___ Given data

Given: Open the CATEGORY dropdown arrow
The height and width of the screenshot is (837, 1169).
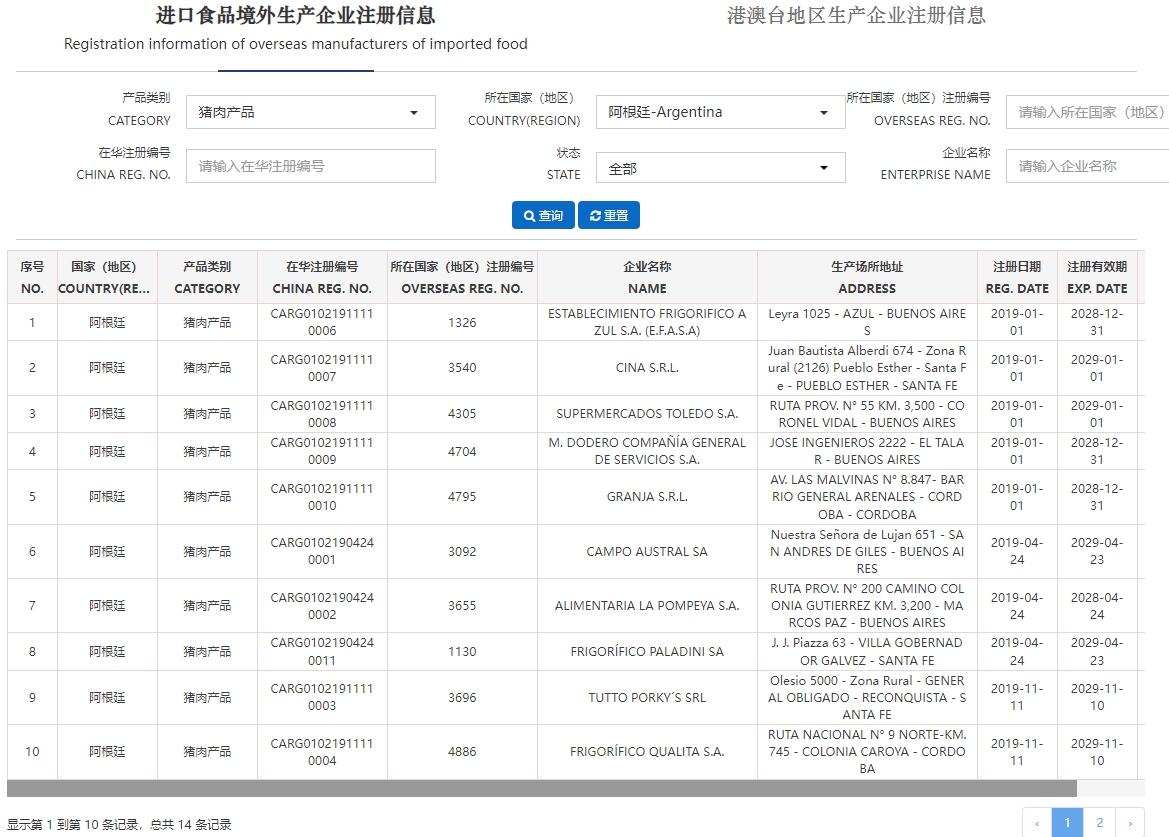Looking at the screenshot, I should click(414, 111).
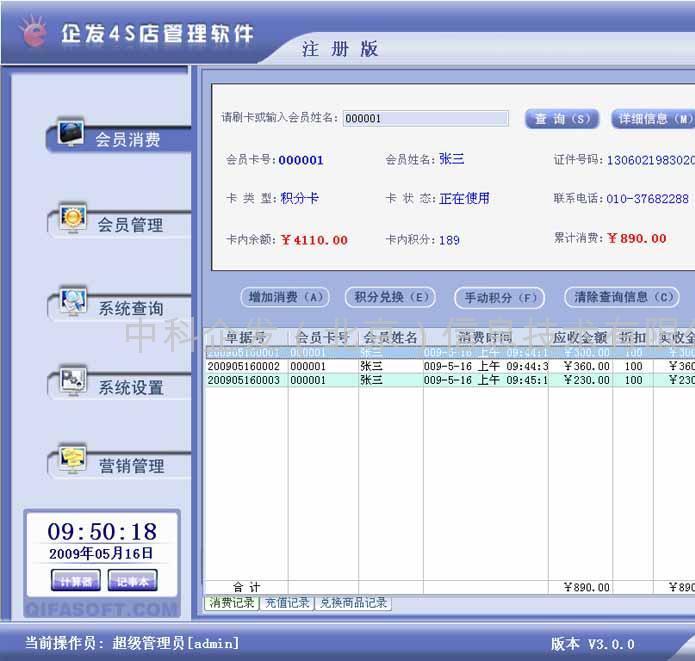Click 增加消费 (A) button
Image resolution: width=695 pixels, height=661 pixels.
[x=285, y=297]
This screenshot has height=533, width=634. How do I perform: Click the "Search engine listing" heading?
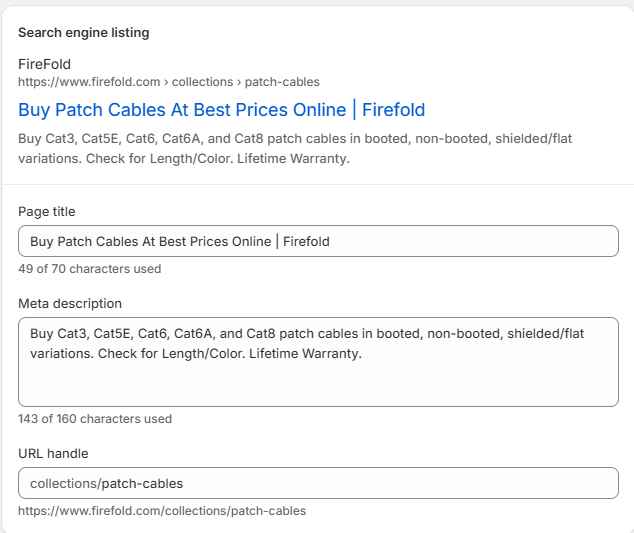[84, 33]
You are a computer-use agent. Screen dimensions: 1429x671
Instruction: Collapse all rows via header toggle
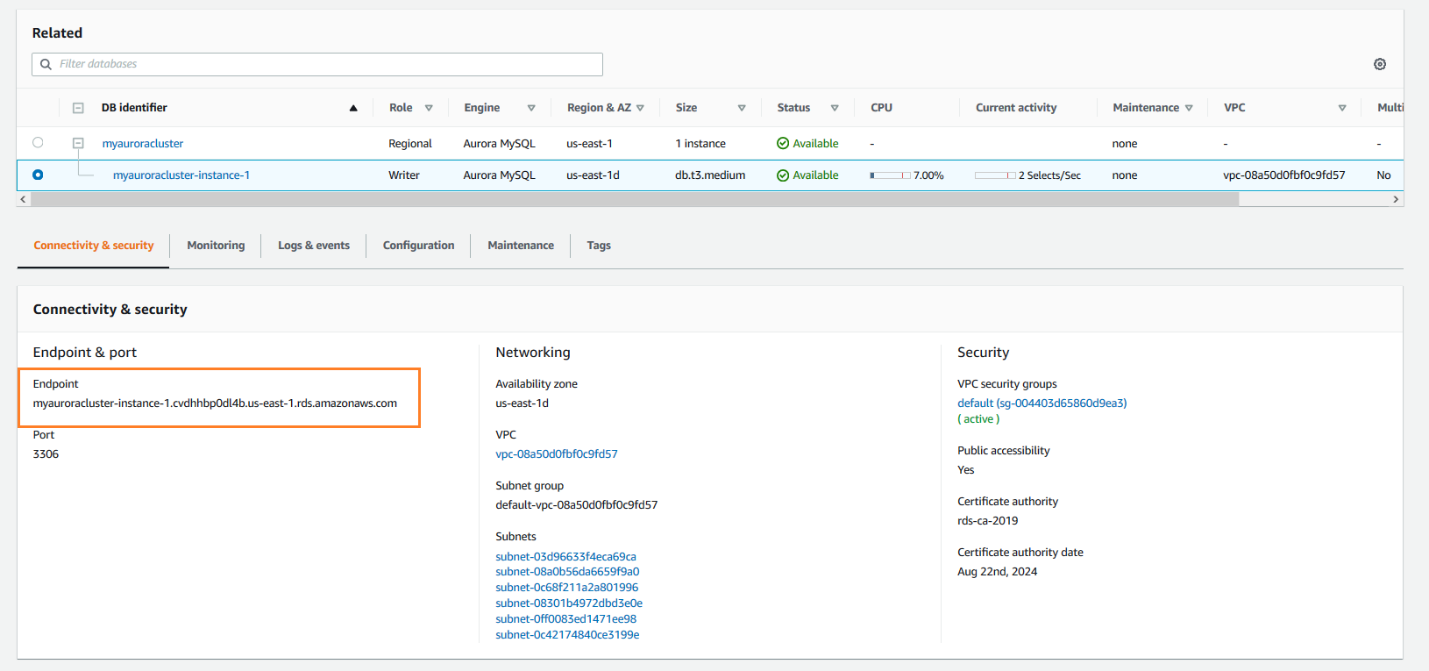click(x=77, y=108)
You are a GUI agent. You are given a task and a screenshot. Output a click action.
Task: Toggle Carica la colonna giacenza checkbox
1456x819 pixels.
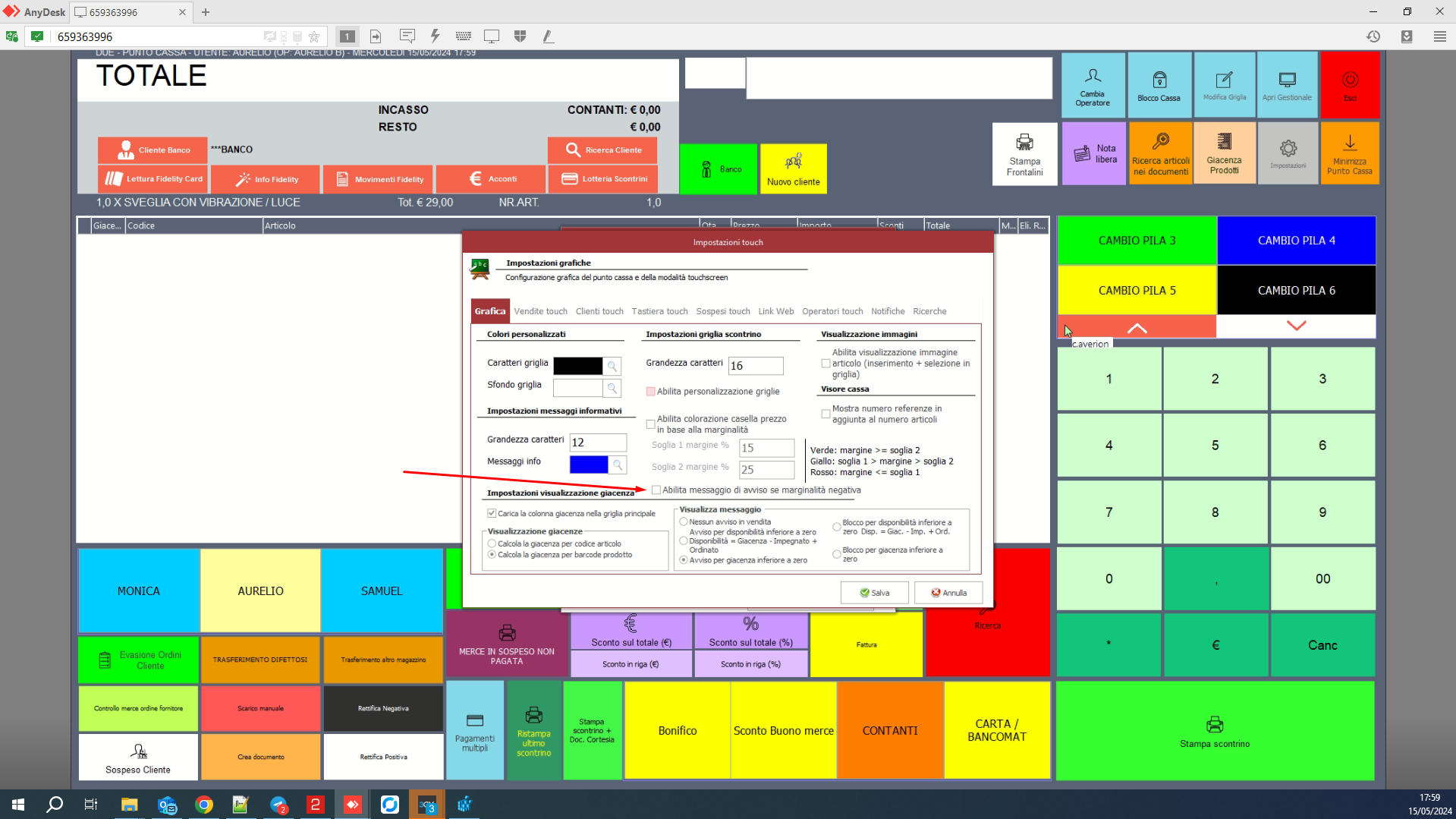[492, 514]
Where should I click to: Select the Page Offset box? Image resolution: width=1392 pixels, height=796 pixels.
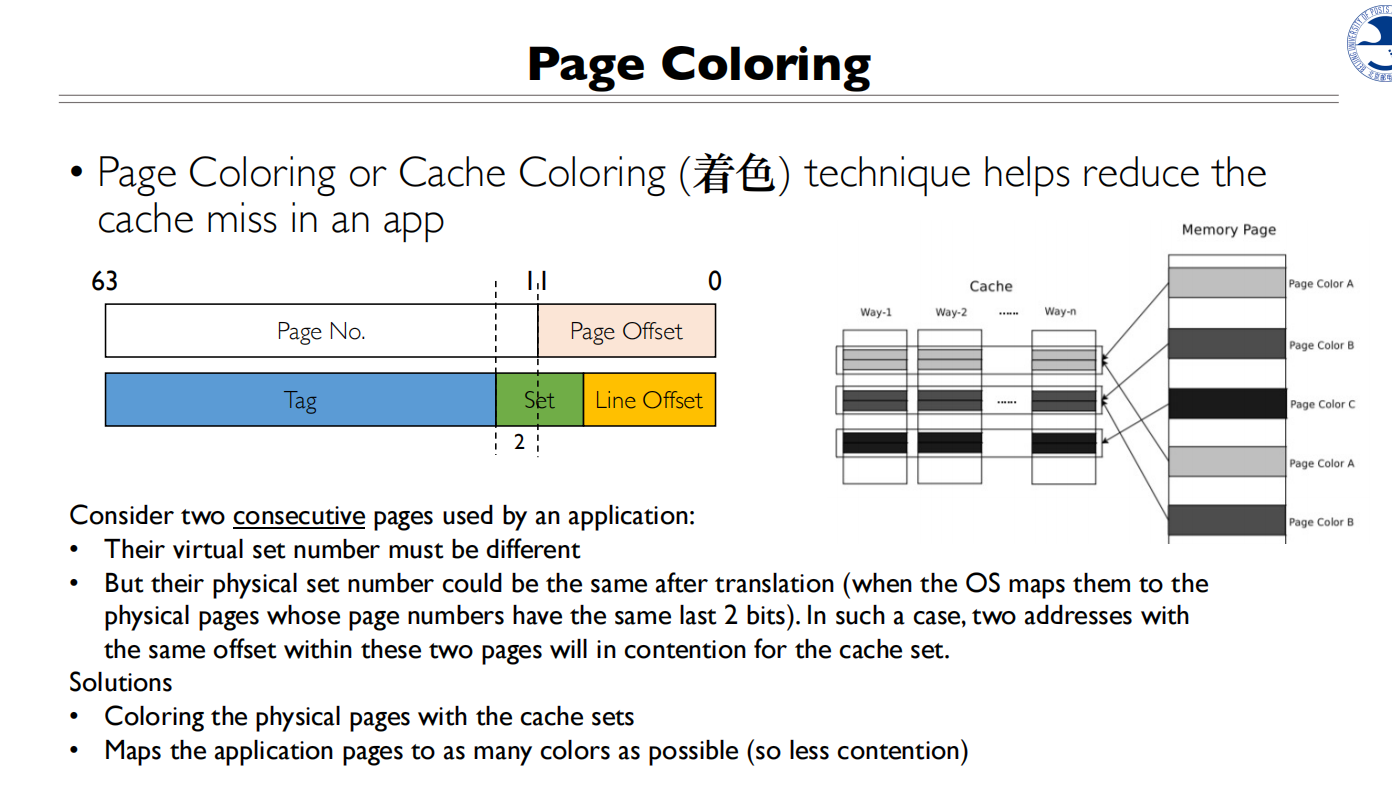pyautogui.click(x=626, y=331)
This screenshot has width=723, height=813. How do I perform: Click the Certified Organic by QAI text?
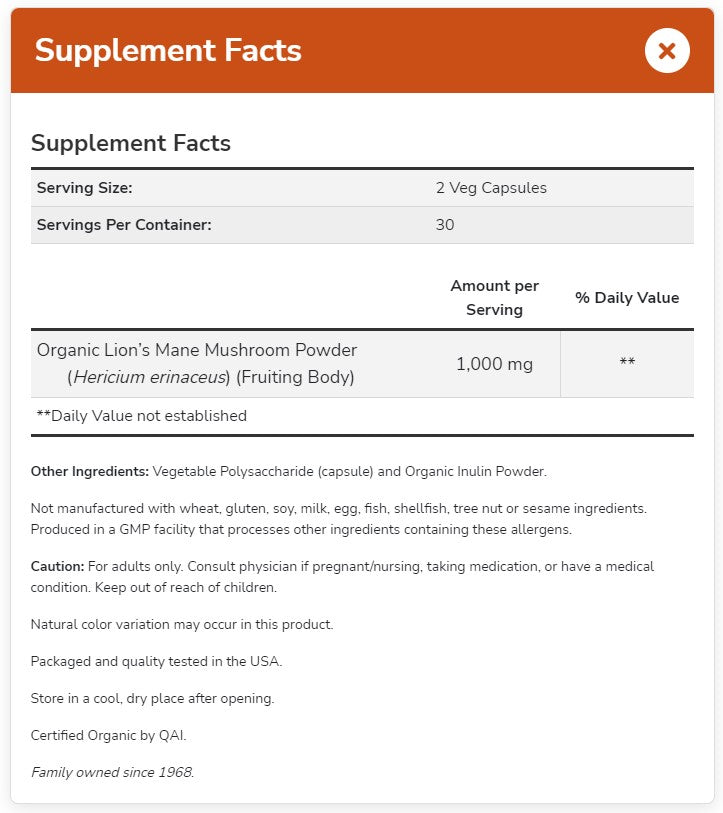pyautogui.click(x=108, y=735)
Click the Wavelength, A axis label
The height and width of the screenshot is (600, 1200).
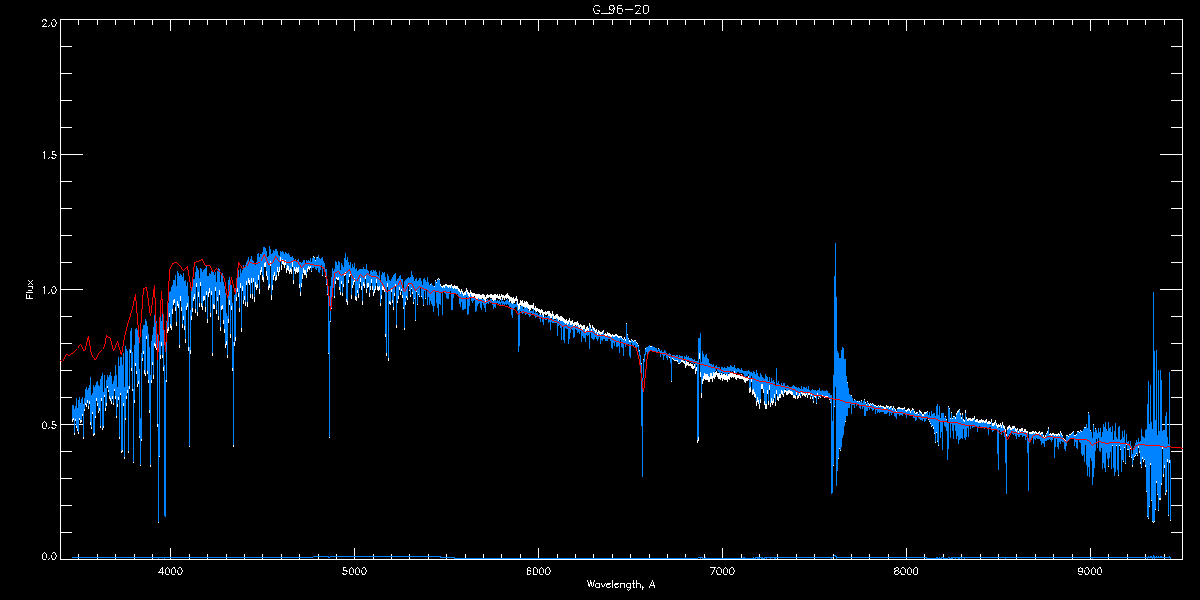tap(620, 584)
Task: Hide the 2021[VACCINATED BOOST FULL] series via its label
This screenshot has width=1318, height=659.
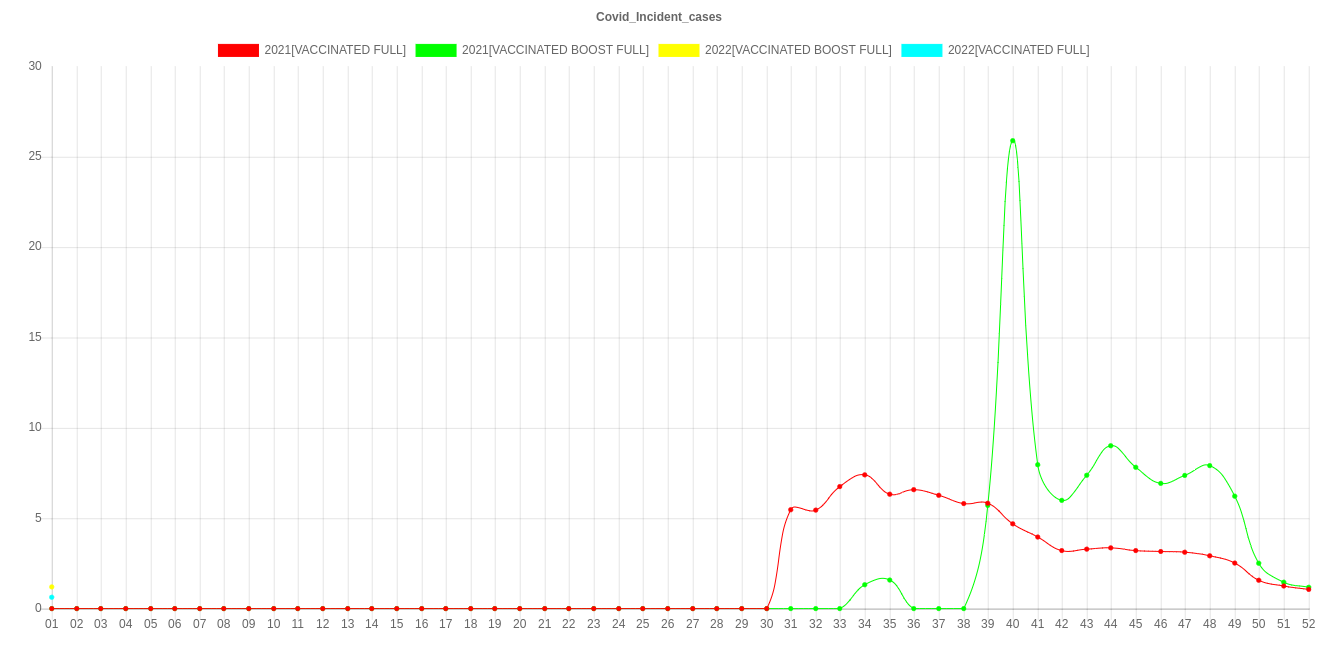Action: (555, 50)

______

» **Exercise instructions**: Reproduce the material above exactly but drop all images.

» **Exercise answer**:
Given: Open the CATEGORY dropdown arrow
The height and width of the screenshot is (837, 1169).
Looking at the screenshot, I should click(414, 111).
Click 增加消费 (A) button
Image resolution: width=695 pixels, height=661 pixels.
[x=285, y=297]
This screenshot has height=533, width=634. How do I perform: Click the "Search engine listing" heading?
[84, 33]
You are a computer-use agent. Screen dimensions: 1429x671
Instruction: Collapse all rows via header toggle
click(x=77, y=108)
You are a GUI agent. You are given a task and a screenshot. Output a click action.
Task: Toggle Carica la colonna giacenza checkbox
1456x819 pixels.
[492, 514]
Where should I click to: Select the Page Offset box? Image resolution: width=1392 pixels, height=796 pixels.
pyautogui.click(x=626, y=331)
This screenshot has width=723, height=813. How do I perform: Click the Certified Organic by QAI text?
pyautogui.click(x=108, y=735)
Click the Wavelength, A axis label
The height and width of the screenshot is (600, 1200).
tap(620, 584)
Task: Hide the 2021[VACCINATED BOOST FULL] series via its label
This screenshot has width=1318, height=659.
Action: (555, 50)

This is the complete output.